TEXT PROVIDED ::

══════════

It Damages Discourse
Social media negativity became a trending topic itself after Chamath Palihapitiya, former vice president for growth at Facebook, came out and said: “The short-term, dopamine-driven feedback loops we’ve created are destroying how society works.” He’s since qualified those comments, but his sentiment was clear: likes and smileys rip the nuance out of important conversations. If it’s not bitesize, hashtagged and viral these days, it’s hard to find and probably not talked about. Palihapitiya said that sites like Facebook cause us to mistake popularity with truth.
It Makes You Covetous
Danish researchers analysed over 1,000 people and concluded that the online world makes us unhappy. They made particular reference to those who suffer ‘Facebook envy’ being at most risk of depression, due to constant insidious ‘social comparison’ (think of all the times you’ve punished yourself by looking through the holiday snaps of a seemingly richer, taller, handsomer, more awesomer connection). Dislike.

══════════

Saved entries
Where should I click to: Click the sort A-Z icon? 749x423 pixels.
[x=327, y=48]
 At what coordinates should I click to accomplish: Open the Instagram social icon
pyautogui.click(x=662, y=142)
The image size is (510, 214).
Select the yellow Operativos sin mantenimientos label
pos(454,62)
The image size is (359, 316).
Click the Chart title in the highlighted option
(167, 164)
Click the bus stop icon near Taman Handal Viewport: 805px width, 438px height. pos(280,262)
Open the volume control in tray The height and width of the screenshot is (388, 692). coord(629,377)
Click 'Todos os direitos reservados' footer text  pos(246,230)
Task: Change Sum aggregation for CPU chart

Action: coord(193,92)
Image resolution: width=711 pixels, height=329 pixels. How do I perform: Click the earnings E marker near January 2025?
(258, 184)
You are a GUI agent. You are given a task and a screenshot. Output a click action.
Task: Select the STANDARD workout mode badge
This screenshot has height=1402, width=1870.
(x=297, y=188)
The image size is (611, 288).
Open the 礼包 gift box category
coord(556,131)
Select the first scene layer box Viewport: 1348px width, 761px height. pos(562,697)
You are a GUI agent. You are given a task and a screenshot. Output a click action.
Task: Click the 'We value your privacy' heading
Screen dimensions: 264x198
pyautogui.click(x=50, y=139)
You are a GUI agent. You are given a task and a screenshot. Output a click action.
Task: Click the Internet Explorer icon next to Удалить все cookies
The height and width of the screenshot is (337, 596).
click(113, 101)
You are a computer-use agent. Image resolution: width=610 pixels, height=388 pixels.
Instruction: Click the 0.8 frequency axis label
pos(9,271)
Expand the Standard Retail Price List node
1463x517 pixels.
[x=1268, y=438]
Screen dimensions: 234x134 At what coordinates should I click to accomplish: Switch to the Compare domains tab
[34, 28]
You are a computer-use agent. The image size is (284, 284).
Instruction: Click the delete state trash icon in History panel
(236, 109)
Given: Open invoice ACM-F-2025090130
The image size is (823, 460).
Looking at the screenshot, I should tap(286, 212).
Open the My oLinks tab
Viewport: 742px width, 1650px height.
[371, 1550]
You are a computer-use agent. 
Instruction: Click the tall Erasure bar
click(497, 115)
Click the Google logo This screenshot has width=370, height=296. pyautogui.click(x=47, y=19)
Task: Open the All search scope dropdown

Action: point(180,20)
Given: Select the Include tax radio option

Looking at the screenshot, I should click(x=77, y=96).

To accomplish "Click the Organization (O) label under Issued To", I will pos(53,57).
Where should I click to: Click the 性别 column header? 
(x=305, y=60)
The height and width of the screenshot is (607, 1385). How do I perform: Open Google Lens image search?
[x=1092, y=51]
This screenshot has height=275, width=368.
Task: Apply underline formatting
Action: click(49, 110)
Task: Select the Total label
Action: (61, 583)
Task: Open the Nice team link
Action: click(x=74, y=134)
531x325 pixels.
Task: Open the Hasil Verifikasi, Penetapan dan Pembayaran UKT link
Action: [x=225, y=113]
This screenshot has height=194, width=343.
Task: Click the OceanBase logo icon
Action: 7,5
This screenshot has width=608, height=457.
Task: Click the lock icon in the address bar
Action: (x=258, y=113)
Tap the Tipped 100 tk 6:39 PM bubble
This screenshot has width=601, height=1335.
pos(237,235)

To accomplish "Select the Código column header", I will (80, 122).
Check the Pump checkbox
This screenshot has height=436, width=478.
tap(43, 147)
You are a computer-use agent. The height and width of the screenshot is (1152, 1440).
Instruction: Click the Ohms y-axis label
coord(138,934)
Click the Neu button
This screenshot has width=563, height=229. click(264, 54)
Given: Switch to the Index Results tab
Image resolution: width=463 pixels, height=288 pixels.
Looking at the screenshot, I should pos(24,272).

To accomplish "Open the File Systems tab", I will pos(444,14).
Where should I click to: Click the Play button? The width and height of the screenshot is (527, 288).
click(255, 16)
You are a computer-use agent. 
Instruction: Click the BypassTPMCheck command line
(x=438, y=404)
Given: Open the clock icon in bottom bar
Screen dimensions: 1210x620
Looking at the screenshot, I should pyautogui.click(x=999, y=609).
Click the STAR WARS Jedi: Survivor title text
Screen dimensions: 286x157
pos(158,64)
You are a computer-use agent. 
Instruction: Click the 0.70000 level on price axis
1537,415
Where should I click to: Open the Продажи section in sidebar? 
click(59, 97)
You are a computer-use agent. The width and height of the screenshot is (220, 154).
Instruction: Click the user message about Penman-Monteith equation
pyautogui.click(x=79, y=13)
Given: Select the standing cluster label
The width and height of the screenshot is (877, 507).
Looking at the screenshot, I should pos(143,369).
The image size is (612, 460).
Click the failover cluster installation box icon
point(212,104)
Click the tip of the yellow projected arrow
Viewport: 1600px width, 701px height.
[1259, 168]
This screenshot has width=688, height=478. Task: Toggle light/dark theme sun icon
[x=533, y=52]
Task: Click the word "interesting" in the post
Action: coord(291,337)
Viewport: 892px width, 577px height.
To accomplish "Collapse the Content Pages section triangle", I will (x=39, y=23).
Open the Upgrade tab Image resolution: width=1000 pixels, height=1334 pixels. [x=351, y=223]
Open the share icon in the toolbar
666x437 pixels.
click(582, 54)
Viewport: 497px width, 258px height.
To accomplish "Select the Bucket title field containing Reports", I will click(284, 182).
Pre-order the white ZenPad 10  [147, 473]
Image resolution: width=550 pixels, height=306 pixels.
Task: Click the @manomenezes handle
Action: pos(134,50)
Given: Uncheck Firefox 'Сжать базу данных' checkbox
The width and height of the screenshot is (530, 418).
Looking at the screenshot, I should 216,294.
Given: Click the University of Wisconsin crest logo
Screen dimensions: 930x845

══════════

EXERCISE OBJECTIVE ::
Based on the text on social media above, decide whether each statement agrees with it, answering yes or no and quoting the deciding words. (a) Chamath Palihapitiya once worked at Facebook as vice president for growth. (b) The Danish researchers studied fewer than 500 people. (c) The researchers singled out people who suffer "Facebook envy" as being at most risk of depression.

SOLUTION TO THE EXERCISE ::
(a) Yes: "former vice president for growth at Facebook"
(b) No: "analysed over 1,000 people"
(c) Yes: "those who suffer ‘Facebook envy’ being at most risk of depression"